Table 9 Weights of GA-enabled ensemble (averaged over 100 runs)

The fitness values (in this case, F-measure) were calculated by averaging the best, worst and average fitness achieved by the population at the end of each run over the entire 100 runs. Likewise, the Fittest Weight’s values are the average of the weights of all the Fittest Weight at the end of each run over the entire 100 runs. Results are shown in Figs. 2 and 3.

Fig. 2
figure 2

GA optimisation process with unigram

Fig. 3
figure 3

GA optimisation process without unigram

The top and bottom 20 terms extracted using the GA weighted score, with and without unigrams are shown in Tables 10 and 11, respectively.

Table 10 GA top 20
Table 11 GA bottom 20

Conclusion

In this research, we conducted intensive medical term extraction exercise using a real-world document set of near 30,000 clinical letters collected over the past 10 years from one eye clinic. We used three popular ranking algorithms for unsupervised medical term extraction, namely, PrefixSpan, C-Value and TextRank, as each covered different aspects of the language feature space. A genetic algorithm was developed to generalise the weight learning process by linearly combining the three ranking scores in an ensemble. The experiments showed promising results that with minimal amount of annotated data, an GA-enabled ensemble of unsupervised approaches can achieve an average F-measure of 65.65 % when considering only complex medical terms, and a F-measure of 72.47 % if we take single word terms (i.e. unigrams) into consideration.

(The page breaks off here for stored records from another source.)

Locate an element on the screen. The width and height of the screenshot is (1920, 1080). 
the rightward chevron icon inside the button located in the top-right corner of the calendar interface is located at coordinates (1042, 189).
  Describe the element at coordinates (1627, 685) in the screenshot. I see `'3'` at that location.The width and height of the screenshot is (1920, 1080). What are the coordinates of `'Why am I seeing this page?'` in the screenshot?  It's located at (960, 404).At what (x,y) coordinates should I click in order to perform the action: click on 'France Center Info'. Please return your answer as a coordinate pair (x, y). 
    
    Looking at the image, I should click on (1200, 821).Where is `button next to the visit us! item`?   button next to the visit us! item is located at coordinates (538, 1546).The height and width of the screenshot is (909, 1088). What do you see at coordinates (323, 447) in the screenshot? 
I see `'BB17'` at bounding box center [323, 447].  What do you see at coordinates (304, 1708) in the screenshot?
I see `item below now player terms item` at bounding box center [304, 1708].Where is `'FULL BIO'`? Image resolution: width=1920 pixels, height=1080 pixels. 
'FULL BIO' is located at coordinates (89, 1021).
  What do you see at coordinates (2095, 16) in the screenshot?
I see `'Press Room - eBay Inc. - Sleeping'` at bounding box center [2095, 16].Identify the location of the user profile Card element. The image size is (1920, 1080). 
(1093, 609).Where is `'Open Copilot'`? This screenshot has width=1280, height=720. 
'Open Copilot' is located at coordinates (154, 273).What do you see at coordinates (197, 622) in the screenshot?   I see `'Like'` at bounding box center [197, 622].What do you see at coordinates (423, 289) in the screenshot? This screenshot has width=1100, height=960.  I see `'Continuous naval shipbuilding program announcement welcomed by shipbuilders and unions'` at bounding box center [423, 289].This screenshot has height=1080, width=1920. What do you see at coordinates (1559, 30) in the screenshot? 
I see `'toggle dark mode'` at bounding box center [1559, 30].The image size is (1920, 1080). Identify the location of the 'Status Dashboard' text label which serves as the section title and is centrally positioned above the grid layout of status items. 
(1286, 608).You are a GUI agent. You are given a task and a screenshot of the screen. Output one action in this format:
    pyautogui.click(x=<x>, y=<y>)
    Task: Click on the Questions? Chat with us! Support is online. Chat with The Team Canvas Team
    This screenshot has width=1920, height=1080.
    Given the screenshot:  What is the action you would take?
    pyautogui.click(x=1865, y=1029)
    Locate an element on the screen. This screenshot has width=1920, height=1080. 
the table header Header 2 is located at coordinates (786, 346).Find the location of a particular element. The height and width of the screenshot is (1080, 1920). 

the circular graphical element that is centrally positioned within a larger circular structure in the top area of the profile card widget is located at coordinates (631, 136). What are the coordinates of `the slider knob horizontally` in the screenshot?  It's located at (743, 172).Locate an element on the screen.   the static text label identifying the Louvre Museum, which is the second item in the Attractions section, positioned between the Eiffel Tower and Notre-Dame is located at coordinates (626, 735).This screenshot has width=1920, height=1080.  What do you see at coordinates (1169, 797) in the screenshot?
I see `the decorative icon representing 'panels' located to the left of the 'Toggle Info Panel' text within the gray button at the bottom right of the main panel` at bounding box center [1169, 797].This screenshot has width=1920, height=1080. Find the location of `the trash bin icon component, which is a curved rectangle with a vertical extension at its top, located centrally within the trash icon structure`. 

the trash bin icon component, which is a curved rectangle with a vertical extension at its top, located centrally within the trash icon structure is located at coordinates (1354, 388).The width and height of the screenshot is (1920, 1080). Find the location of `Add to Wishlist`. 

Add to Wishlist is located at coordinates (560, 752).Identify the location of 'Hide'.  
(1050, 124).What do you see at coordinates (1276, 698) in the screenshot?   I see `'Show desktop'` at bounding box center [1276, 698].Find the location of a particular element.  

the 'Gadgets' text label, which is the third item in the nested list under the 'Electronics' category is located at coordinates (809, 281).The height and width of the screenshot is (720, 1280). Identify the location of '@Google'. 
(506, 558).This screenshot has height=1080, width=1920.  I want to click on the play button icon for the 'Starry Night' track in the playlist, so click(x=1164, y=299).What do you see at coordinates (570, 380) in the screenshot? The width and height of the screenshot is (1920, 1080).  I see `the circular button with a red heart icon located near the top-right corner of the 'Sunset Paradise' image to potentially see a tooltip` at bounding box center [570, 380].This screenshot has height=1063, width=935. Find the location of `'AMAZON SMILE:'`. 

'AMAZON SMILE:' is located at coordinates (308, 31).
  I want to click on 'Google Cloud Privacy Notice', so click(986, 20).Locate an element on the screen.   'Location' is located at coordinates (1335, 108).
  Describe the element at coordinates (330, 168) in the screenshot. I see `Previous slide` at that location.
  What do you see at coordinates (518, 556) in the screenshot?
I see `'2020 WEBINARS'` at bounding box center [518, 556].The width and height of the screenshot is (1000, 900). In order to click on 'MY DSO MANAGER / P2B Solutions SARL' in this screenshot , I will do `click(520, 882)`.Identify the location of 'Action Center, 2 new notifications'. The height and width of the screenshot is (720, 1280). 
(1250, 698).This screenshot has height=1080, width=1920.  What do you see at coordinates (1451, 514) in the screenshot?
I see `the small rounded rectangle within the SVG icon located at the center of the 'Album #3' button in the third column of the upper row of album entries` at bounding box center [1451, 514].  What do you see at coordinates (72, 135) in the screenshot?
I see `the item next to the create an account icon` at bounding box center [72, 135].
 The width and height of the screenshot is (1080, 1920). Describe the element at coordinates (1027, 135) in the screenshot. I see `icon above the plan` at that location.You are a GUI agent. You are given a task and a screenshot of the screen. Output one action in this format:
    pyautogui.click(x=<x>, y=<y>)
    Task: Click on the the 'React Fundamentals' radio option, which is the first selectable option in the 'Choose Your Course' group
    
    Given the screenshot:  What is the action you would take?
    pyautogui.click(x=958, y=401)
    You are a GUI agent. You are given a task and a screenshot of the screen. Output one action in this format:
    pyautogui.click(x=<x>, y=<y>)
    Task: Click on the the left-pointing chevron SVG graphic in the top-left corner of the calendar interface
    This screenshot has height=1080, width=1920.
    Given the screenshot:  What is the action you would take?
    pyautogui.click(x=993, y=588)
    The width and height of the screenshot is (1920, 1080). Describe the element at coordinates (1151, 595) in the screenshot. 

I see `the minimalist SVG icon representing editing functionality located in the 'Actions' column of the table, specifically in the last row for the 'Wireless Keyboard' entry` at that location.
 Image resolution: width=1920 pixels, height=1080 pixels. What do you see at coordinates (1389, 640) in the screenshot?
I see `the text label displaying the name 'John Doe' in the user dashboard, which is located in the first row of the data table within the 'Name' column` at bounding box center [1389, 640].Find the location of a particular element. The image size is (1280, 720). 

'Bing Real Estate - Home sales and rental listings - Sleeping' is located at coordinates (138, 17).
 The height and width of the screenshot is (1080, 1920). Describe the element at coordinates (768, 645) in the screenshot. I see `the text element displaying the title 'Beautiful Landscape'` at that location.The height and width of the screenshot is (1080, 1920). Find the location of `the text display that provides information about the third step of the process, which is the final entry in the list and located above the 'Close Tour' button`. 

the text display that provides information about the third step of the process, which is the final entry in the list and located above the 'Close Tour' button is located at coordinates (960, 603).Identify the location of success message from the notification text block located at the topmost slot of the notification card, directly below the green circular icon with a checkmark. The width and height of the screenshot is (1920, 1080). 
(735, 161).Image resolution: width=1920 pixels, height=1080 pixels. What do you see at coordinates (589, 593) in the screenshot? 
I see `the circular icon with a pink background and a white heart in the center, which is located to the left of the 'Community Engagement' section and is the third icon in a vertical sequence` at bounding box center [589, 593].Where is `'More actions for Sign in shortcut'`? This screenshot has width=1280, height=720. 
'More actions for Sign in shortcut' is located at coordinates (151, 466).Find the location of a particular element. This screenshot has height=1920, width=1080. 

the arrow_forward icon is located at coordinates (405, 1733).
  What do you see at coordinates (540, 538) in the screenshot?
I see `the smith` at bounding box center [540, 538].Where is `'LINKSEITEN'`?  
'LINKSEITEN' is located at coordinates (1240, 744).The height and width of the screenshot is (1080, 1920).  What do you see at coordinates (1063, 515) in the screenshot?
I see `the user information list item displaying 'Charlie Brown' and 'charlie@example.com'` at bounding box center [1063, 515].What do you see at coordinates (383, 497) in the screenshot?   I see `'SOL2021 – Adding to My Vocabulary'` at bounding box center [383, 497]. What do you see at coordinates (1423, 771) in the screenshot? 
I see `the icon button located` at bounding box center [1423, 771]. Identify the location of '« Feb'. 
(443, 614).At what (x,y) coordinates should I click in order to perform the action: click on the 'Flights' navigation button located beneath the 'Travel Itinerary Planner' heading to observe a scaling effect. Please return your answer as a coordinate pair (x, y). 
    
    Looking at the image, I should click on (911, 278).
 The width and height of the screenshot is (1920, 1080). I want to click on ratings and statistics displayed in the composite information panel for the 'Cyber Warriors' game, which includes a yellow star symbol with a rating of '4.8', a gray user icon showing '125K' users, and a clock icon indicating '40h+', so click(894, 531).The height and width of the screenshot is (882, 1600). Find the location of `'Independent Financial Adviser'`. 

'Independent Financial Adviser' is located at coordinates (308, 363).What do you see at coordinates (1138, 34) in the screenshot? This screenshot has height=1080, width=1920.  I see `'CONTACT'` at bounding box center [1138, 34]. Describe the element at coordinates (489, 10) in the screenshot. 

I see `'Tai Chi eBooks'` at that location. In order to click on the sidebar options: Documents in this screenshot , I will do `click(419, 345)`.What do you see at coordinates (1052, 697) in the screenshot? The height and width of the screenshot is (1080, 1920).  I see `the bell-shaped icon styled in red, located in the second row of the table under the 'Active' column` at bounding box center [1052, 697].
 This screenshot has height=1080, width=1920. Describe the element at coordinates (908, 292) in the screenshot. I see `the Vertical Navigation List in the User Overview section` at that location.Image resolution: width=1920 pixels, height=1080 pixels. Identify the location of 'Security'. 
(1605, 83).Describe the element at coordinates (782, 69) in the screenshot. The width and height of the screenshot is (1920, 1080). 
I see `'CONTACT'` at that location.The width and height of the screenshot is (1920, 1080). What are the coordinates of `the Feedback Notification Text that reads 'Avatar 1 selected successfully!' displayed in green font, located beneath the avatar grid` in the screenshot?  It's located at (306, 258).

As side products of this research, we also developed algorithms and strategies for anonymising medical letters and constructing online dictionaries using web resources, which are not detailed in this paper due to lack of space and lack of immediate relevance.

The promising results confirm our system can be used as a solid foundation for bootstrapping of supervised medical entity extraction. On the other hand, it also poses a number of interesting research questions that are worth pursuing. More immediately, we will investigate the validity of bottom ranked terms and incorporate doctors’ annotations through semi-supervised learning to further improve performance.